- [PROMPT]
Transcribe, with complete accuracy, all of the entries below except for the pictures.

- [RECORDS FOR THIS TASK]
▬▬▬▬▬▬▬▬▬▬
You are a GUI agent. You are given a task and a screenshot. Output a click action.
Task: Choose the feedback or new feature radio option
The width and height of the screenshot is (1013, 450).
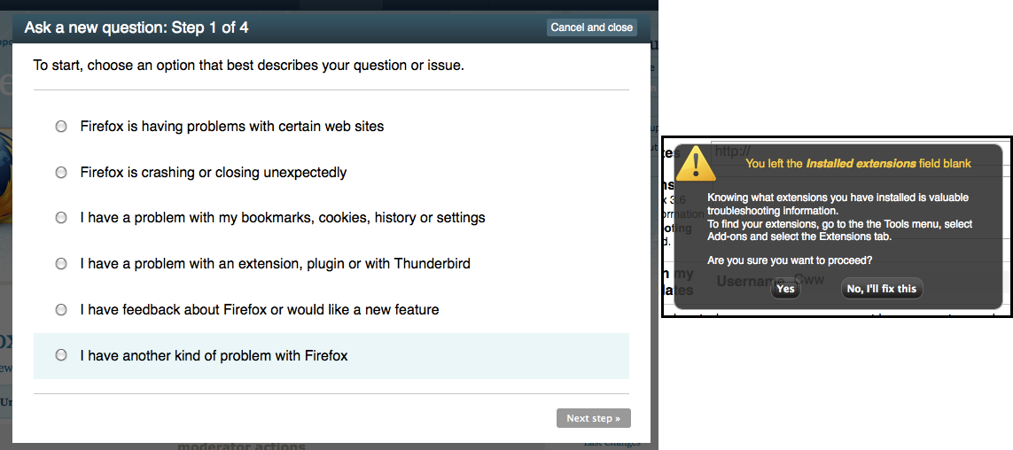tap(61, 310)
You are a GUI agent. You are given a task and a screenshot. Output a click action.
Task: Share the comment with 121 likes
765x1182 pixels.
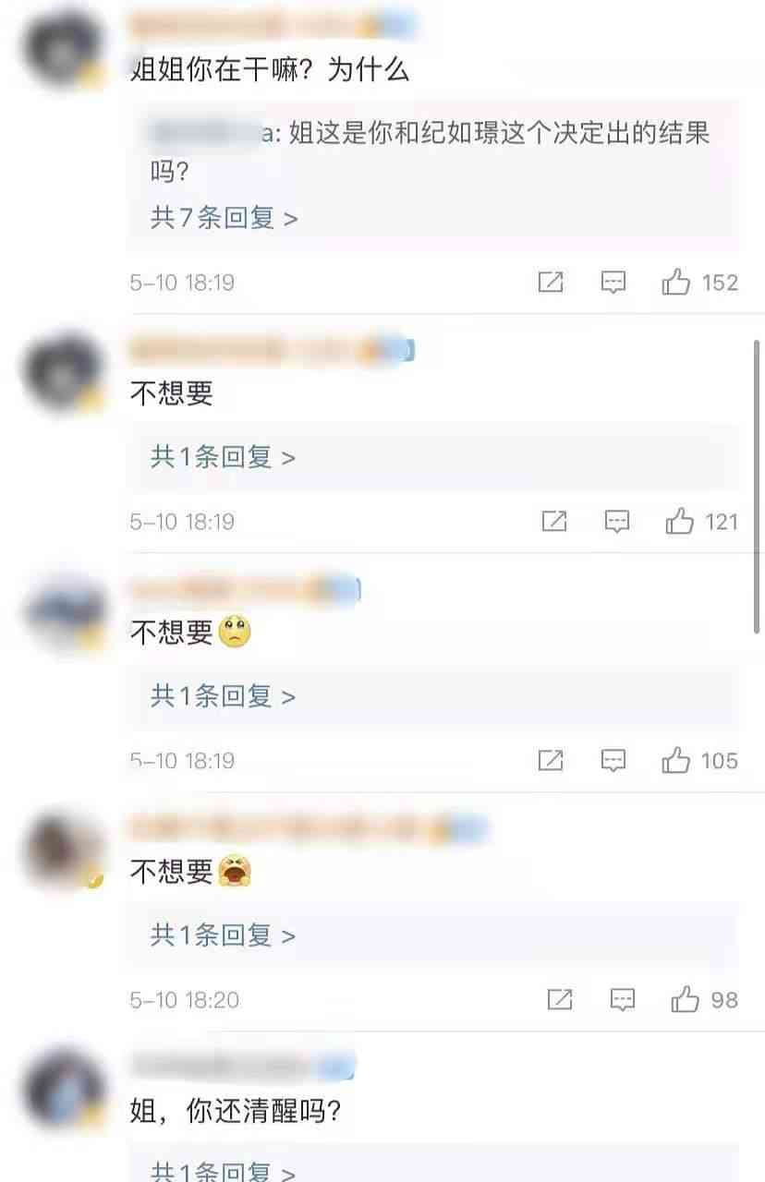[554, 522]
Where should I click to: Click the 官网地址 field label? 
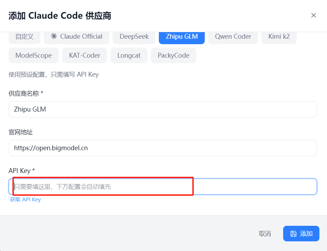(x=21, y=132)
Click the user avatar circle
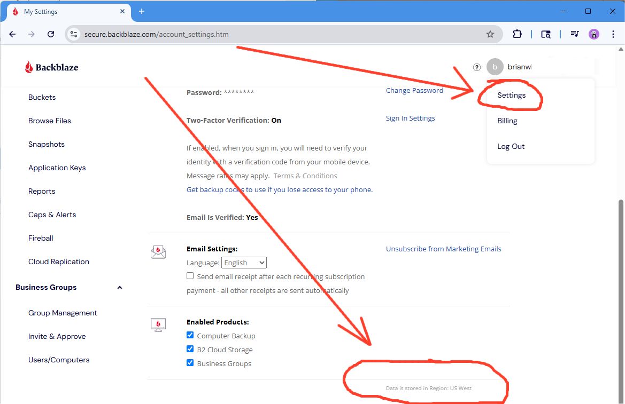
▬▬▬▬▬▬▬▬▬▬
- [TASK OUTPUT]
You are a GUI agent. You are given a task and a screenshot. Output a click action.
Task: Choose the feedback or new feature radio option
The width and height of the screenshot is (1013, 450).
tap(61, 310)
You are a GUI agent. You are given a task and a screenshot. Output a click action.
Task: Share the comment with 121 likes
765x1182 pixels.
[554, 522]
Where should I click to: Click the 官网地址 field label? 
(x=21, y=132)
Click the user avatar circle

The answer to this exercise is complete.